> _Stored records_
-------------------------
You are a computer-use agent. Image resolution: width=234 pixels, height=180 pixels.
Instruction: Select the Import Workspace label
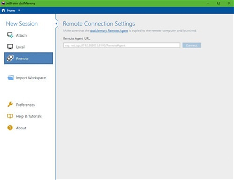tap(31, 78)
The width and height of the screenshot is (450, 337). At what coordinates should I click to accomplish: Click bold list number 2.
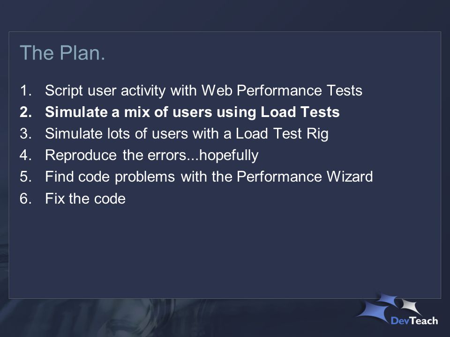coord(25,112)
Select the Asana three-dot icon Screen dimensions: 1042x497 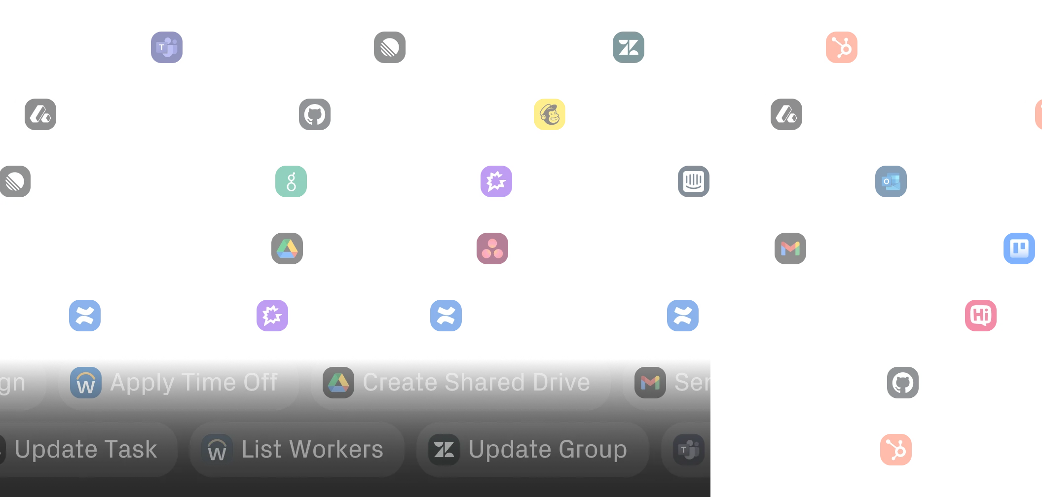[492, 249]
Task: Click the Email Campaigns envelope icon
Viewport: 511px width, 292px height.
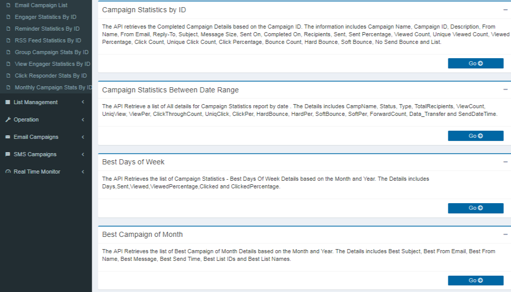Action: (x=8, y=137)
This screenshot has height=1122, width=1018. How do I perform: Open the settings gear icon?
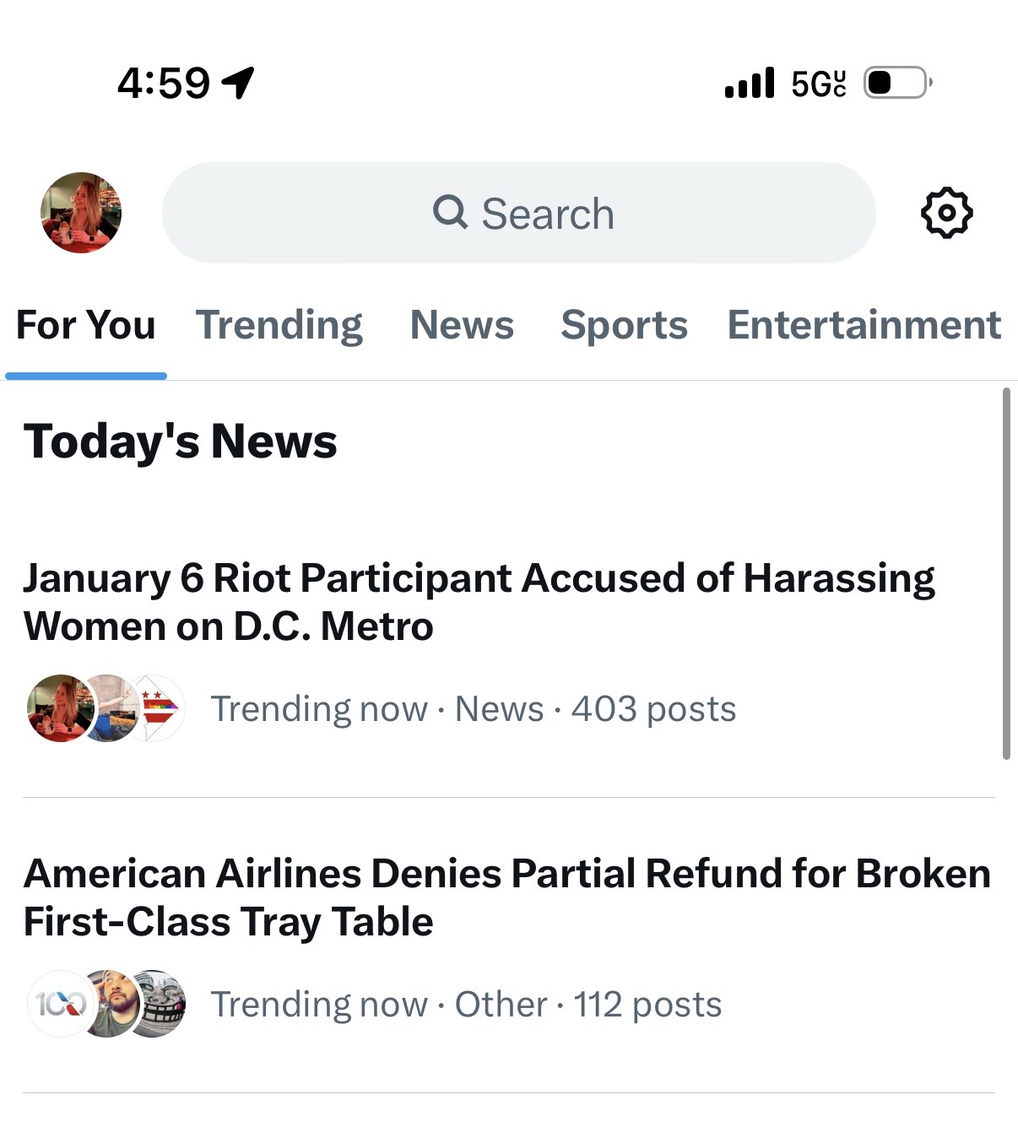(x=945, y=213)
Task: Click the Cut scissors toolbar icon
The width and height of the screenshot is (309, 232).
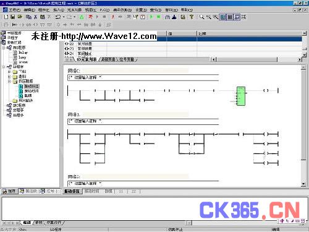Action: [x=35, y=17]
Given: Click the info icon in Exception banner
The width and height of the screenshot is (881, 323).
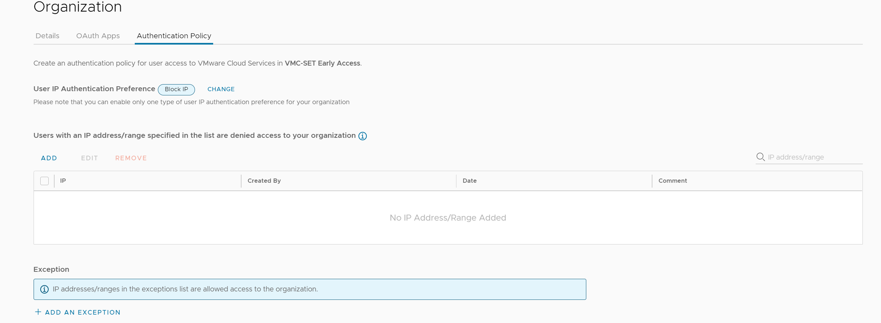Looking at the screenshot, I should tap(44, 289).
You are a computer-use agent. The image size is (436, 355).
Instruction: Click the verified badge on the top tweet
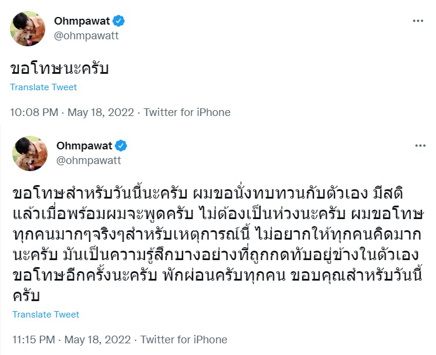[119, 21]
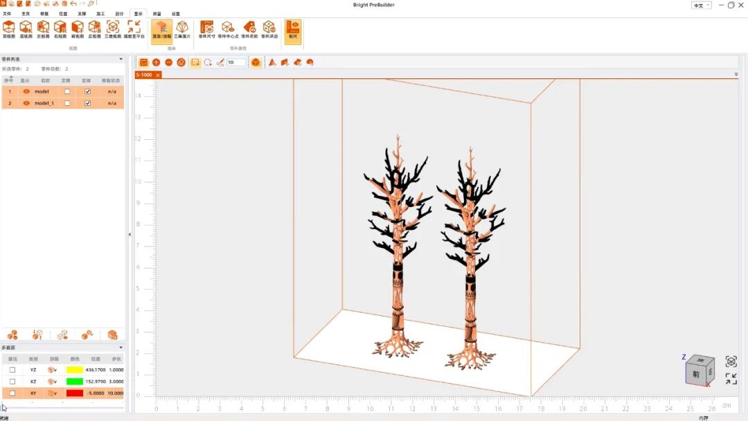Collapse the parts list (零件列表) panel arrow
The height and width of the screenshot is (421, 748).
(x=121, y=60)
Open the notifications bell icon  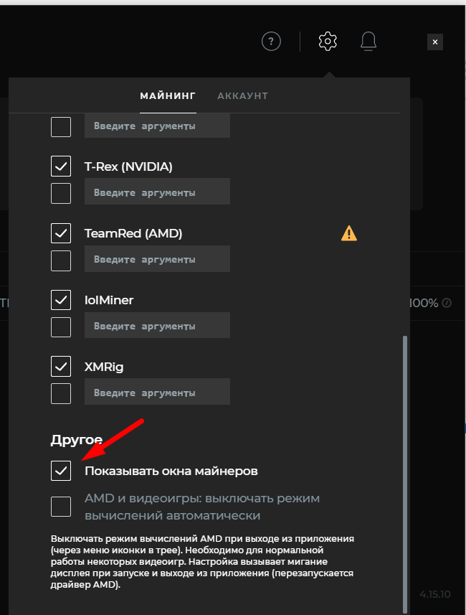point(368,42)
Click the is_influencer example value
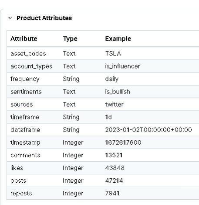The height and width of the screenshot is (205, 199). tap(122, 66)
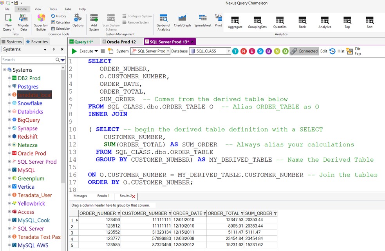Open the Super Join Builder
Image resolution: width=385 pixels, height=251 pixels.
(x=41, y=22)
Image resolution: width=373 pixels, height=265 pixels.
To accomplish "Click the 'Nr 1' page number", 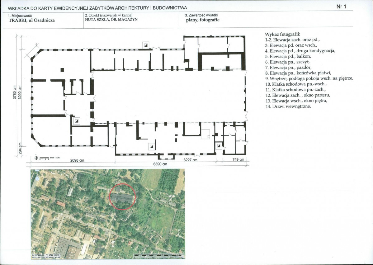I will coord(341,7).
-------------------------
Whenever a line in the entries above includes the word "Task", pull that line out.

Task: Click the Email Campaigns envelope icon
Task: Click the Cut scissors toolbar icon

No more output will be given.